§ The exercise: Copy the records from the line containing "Where should I" down through the line containing "click(x=450, y=225)", swapping "tweet" for "post" and keeping everything else the same. Leave out the pictures.

§ Source records:
· · · · · · ·

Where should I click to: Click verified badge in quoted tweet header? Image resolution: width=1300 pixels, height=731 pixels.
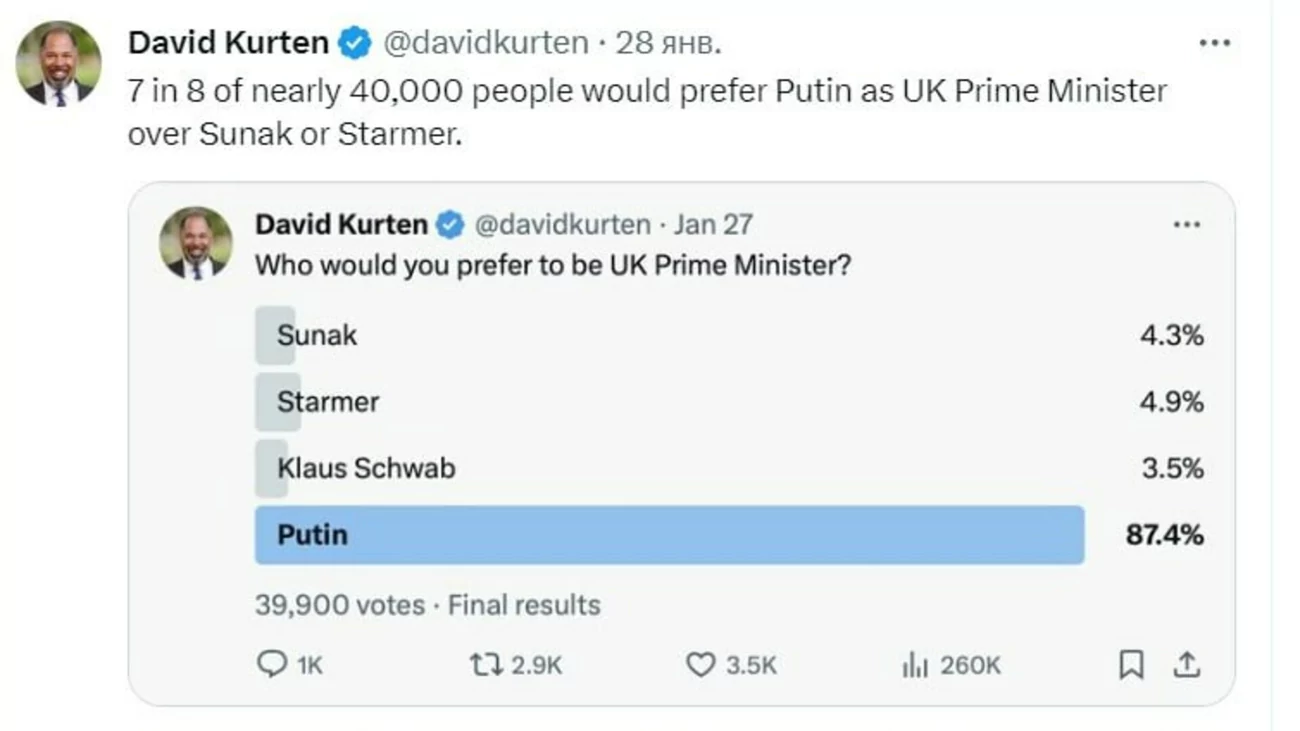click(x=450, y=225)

· · · · · · ·

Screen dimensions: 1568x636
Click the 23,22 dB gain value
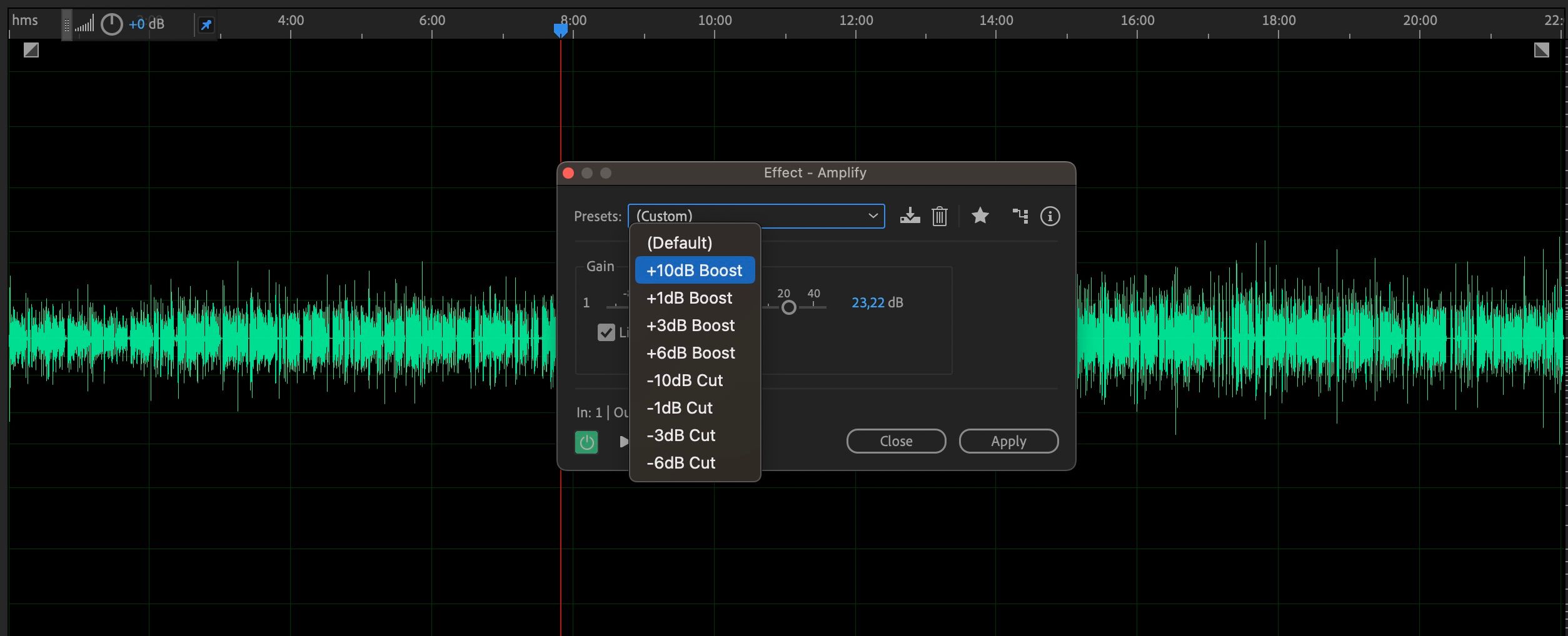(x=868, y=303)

· · · · · · ·

§ Exercise output:
Where should I click to: Click verified badge in quoted post header? Image resolution: width=1300 pixels, height=731 pixels.
click(x=450, y=225)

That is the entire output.